Copy the listing word for word, starting at its first line and ending at the line containing "Action: 31,56", both ends included.

▬▬▬▬▬▬▬▬▬▬

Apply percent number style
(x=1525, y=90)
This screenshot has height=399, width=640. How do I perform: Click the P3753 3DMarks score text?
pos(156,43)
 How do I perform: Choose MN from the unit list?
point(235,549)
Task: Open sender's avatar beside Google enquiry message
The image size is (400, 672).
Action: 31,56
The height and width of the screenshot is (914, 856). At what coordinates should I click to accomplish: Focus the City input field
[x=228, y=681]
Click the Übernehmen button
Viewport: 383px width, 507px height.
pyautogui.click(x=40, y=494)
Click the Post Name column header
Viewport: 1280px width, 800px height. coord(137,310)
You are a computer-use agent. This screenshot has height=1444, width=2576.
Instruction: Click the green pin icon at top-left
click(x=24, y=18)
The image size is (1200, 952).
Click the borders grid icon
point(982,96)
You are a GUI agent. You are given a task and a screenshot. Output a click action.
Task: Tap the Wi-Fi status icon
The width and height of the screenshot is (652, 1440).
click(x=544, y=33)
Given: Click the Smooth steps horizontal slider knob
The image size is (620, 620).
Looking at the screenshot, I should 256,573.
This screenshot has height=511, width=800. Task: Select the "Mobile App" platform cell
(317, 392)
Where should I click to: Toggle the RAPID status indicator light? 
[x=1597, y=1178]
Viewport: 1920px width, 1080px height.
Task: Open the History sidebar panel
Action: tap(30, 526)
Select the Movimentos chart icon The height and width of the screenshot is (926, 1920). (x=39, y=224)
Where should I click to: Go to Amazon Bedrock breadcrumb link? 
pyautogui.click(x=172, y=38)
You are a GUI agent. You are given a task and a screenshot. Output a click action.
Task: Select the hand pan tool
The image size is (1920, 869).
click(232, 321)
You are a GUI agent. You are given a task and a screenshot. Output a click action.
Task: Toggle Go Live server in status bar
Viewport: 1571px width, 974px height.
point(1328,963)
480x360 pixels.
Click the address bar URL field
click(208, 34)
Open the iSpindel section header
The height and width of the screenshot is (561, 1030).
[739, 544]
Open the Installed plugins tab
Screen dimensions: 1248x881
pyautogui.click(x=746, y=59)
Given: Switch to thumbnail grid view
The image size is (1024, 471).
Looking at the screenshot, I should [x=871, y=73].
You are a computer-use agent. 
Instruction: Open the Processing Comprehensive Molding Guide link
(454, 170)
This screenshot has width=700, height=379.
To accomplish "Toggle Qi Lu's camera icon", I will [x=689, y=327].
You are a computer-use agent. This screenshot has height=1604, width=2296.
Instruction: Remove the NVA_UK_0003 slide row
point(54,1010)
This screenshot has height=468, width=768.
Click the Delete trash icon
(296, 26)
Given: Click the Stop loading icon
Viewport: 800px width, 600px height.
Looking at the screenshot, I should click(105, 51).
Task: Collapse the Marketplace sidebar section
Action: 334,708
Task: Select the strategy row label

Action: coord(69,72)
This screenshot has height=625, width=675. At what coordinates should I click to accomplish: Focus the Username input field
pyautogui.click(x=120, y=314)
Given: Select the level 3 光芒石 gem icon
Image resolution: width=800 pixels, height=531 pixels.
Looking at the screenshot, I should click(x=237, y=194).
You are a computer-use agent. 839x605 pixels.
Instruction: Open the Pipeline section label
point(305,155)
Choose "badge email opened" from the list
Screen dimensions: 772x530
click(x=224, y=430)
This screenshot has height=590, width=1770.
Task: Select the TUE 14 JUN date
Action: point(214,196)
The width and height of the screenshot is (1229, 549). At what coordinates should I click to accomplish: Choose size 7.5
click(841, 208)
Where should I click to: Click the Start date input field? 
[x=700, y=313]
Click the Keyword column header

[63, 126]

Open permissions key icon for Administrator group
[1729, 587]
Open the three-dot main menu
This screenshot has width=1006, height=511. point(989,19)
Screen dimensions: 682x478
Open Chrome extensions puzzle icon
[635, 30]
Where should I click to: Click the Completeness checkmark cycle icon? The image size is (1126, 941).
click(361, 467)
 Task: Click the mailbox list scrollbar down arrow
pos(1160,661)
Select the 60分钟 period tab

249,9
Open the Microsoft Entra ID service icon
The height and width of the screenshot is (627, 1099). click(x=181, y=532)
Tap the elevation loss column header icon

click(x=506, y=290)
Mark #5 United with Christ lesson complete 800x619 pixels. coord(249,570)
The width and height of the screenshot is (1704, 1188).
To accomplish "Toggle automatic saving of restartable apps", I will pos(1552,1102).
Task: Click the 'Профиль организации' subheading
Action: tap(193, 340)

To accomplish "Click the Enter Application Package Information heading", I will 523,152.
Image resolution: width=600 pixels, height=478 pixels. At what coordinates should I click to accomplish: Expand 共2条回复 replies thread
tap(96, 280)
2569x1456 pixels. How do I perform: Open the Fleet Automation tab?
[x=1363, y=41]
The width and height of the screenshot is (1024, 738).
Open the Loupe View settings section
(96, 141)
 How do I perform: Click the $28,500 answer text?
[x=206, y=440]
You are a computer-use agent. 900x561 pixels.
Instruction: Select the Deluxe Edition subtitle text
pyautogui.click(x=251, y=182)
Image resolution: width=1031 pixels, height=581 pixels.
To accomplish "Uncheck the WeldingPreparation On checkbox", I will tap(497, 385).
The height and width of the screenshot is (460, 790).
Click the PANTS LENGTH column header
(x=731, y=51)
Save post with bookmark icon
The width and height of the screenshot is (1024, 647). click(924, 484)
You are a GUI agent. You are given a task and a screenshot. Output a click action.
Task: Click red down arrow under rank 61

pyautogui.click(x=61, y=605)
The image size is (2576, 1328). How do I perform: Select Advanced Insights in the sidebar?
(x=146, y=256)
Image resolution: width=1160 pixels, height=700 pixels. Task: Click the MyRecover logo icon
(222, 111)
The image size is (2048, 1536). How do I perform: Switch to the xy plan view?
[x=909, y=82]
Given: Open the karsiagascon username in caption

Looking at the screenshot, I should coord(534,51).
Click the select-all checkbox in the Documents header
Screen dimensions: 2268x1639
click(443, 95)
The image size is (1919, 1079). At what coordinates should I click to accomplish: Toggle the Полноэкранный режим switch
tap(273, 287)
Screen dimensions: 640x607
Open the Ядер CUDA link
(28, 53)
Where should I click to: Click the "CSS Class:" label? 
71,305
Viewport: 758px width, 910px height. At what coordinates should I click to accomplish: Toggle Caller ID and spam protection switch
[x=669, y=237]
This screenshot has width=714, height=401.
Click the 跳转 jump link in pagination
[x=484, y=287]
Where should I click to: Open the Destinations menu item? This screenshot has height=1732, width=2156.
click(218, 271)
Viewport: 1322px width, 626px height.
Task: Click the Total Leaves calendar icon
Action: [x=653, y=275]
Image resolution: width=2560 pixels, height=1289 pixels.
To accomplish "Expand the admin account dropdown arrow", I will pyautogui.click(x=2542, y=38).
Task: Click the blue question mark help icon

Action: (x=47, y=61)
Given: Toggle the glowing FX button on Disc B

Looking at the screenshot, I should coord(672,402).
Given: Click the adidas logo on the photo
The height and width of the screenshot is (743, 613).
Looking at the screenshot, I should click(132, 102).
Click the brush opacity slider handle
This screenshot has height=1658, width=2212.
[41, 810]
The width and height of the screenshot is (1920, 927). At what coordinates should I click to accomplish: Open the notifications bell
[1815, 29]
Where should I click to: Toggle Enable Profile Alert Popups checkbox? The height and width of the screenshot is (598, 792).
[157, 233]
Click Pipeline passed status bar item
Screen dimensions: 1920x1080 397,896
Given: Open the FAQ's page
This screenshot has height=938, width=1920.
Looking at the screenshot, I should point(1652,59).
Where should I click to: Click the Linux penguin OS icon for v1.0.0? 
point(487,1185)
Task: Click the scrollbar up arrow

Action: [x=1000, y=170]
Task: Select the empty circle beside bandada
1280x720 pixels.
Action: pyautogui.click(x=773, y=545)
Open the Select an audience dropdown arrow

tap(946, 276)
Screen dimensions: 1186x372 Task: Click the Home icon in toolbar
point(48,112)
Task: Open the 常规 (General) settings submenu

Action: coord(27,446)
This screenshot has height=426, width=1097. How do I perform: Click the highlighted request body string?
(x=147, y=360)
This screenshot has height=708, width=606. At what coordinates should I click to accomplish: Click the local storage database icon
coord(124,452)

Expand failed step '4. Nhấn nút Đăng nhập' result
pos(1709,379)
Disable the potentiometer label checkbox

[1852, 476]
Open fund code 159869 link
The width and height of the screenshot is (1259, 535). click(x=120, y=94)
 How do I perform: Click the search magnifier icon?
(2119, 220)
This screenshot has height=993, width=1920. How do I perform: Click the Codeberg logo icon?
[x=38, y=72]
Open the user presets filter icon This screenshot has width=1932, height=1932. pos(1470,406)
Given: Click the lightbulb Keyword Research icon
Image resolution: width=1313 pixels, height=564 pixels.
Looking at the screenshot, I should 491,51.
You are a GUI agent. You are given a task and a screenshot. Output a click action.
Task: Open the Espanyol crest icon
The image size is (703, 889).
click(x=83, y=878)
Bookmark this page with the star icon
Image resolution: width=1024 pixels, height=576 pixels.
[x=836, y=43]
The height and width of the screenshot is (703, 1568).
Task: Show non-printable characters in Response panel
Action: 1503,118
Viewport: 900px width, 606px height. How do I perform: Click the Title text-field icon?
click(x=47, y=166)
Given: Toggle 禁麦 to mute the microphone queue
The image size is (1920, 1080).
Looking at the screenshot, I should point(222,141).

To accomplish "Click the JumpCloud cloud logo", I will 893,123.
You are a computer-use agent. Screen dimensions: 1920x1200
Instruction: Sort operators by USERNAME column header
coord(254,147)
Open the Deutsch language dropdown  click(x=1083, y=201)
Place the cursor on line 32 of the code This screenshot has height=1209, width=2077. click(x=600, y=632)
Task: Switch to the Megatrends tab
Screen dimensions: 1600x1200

▬▬▬▬▬▬▬▬▬▬

Full answer:
Apply percent number style
(x=1525, y=90)
This screenshot has height=399, width=640. How do I perform: Click the P3753 3DMarks score text?
pos(156,43)
 How do I perform: Choose MN from the unit list?
point(235,549)
Task: Open sender's avatar beside Google enquiry message
The image size is (400, 672).
Action: 31,56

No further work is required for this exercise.